## Task prompt
Give again the lines from the line with "This screenshot has" to the last line of the records, exactly and in full. Do not carry over any pictures.

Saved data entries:
====
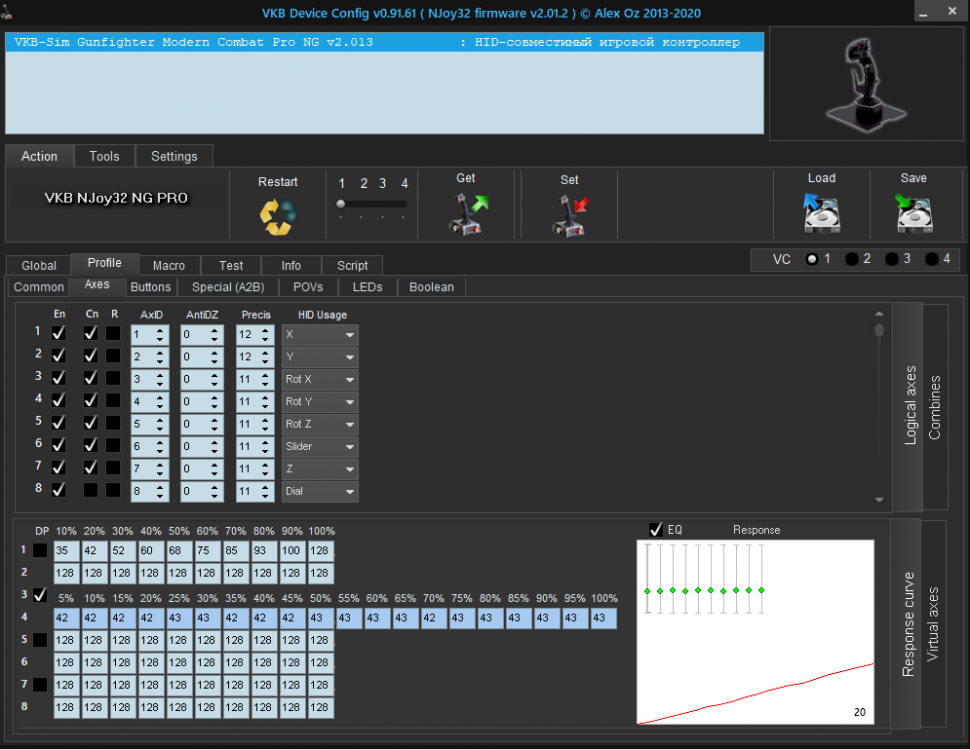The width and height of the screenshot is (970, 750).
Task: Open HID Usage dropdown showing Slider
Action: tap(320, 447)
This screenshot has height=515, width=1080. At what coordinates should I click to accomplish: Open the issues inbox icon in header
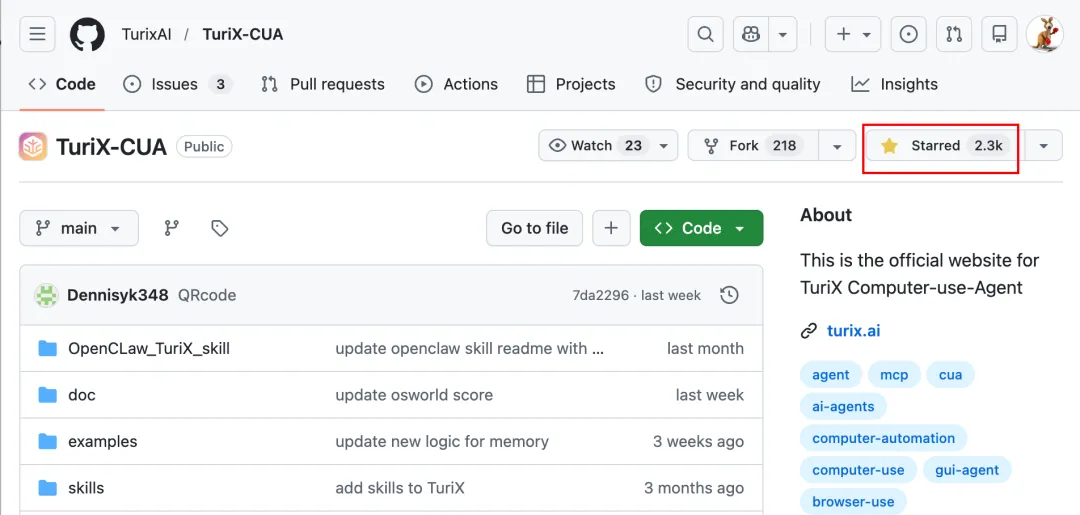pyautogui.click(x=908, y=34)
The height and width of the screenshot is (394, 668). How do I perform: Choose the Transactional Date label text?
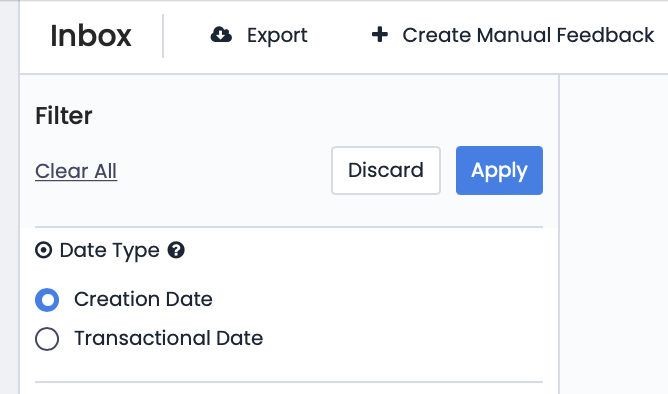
====
## Exercise answer
This screenshot has height=515, width=1080. At what coordinates should I click to accomplish: Open the issues inbox icon in header
pyautogui.click(x=908, y=34)
The height and width of the screenshot is (394, 668). How do I perform: Choose the Transactional Date label text?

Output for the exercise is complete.